Ryan, are you planning to commit this at some point?

Sorry, got busy for a bit. Yes, let me make sure test and make sure it is still current, and then I'll try to get it in by this weekend.

In D20722#488436, @rlibby wrote:

In D20722#488420, @markj wrote:

Ryan, are you planning to commit this at some point?

Sorry, got busy for a bit. Yes, let me make sure test and make sure it is still current, and then I'll try to get it in by this weekend.

Thanks! I ask only because I was looking at some UMA code today and started to try and clean up the ifdefs, only to remember that you had already done that. :)

Rebase and fixup comment.

This revision now requires review to proceed.Nov 23 2019, 5:41 AM

Harbormaster completed remote builds in B27723: Diff 64753.Nov 23 2019, 5:41 AM

rlibby mentioned this in D22470: Partial refactoring of uma_zalloc_arg()..Nov 23 2019, 8:55 PM

Steal from jeffr's D22470 & D22491:

Match procedure signatures, s/uma_zctor/item_ctor/ etc.
Incorporate cleanup on constructor failure.

Harbormaster completed remote builds in B27731: Diff 64787.Nov 23 2019, 11:38 PM

jeff accepted this revision.Nov 26 2019, 7:39 PM

jeff added inline comments.

sys/vm/uma_core.c
2319–2320	I have recently tightened the semantics and use of OFFPAGE zones. They should now only be used when the memory can not be directly touched by the allocator. For example, they don't assume vtoslab() will work.

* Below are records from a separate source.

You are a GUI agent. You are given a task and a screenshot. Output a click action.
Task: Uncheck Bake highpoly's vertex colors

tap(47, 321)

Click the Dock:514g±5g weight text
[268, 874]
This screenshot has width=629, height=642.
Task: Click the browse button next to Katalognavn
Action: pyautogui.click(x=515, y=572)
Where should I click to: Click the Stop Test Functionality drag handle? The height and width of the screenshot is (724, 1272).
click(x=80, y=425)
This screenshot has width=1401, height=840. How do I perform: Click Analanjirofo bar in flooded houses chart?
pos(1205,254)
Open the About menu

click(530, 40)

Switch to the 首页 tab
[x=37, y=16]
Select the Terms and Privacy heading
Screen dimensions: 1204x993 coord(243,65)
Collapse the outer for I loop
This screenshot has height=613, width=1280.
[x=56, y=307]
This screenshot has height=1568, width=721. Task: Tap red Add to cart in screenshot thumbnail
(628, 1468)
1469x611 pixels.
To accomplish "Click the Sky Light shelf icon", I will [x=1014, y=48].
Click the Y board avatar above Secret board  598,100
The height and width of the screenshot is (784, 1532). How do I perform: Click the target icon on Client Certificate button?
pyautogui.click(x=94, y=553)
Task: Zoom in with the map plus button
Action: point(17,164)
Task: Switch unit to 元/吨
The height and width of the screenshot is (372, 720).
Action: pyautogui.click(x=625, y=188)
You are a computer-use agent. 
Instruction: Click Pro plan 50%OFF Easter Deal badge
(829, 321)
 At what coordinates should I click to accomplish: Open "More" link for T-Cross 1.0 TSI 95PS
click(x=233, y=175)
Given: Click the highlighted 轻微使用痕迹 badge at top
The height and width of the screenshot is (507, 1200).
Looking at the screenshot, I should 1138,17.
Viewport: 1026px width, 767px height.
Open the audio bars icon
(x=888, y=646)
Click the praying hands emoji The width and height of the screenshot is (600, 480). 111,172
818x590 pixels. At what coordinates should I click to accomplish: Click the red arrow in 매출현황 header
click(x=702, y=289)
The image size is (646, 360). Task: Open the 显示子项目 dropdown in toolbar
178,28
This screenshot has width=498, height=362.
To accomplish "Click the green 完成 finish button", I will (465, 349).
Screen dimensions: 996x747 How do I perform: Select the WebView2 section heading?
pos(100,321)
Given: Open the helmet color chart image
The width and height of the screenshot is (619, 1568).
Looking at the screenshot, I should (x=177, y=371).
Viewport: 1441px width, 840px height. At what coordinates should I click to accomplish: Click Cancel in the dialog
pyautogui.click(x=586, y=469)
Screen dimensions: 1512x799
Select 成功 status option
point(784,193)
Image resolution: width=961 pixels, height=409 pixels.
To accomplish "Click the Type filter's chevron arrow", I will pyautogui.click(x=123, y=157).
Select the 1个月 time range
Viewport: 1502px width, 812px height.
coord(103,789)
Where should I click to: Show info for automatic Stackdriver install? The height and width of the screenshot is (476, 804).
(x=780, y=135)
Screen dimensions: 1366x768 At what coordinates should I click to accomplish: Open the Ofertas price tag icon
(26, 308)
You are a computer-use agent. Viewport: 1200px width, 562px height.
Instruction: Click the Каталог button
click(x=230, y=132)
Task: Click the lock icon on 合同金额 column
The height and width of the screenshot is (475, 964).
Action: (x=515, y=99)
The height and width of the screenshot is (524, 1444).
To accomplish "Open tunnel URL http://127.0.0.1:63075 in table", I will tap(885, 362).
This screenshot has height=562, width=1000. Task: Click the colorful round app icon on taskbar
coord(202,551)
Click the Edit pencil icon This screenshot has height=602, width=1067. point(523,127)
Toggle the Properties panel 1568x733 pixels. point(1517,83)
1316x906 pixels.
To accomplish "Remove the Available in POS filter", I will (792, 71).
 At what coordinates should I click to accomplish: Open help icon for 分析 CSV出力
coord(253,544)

We should probably skip them here. I will also need to remember to disable this for SMR zones.

This revision is now accepted and ready to land.Nov 26 2019, 7:39 PM

rlibby added inline comments.Nov 26 2019, 8:54 PM

sys/vm/uma_core.c
2319–2320	Okay. Would you like that now, or in follow up? I have a couple questions: Re OFFPAGE, it seems we may also just go OFFPAGE for size or fragmentation reasons. Do we need to avoid trashing the memory for those cases too? I'd prefer to continue trashing there if possible. Is there any narrower distinction for when we can't touch the memory? While we're on the subject, I'm not sure I understand why we can't trash for NOFREE. Is it that this is a proxy for client may be doing type-stable reads-after-free?

jeff added inline comments.Nov 26 2019, 8:57 PM

sys/vm/uma_core.c
2319–2320	Right sorry, I forgot one caveat. OFFPAGE coming from the API means don't touch the memory. OFFPAGE coming internally means we moved the slab off for fragmentation. I really should make these two flags. You are right about nofree. I have an in progress patch to implement safe memory reclamation so that we can avoid that for more zones but as is it let's you keep pointers and revalidate state without risk of use after free.

Resolve conflicts after r355121.

Also, revert sending memguard addrs through item_ctor/item_dtor.
memguard doesn't want trash_ctor/trash_dtor anyway.

Patch is now much smaller.

This revision now requires review to proceed.Nov 27 2019, 4:23 PM

Harbormaster completed remote builds in B27806: Diff 64944.Nov 27 2019, 4:23 PM

rlibby added inline comments.Nov 27 2019, 4:28 PM

sys/vm/uma_core.c
2481	Whitespace here. Will fix.

markj added inline comments.Nov 27 2019, 4:37 PM

sys/vm/uma_core.c
2317	I think we can handle this simply by checking for _OFFPAGE here. If it's set here it means that the caller requested _OFFPAGE (i.e., "don't touch my memory"), as opposed to it having been set internally to avoid fragmentation.

rlibby added inline comments.Nov 27 2019, 4:40 PM

sys/vm/uma_core.c
2317	Yes, I think so too. Jeff said he planned to do some flag cleanup and asked me just to leave it for now. I added this cookie crumb so that it doesn't get missed then.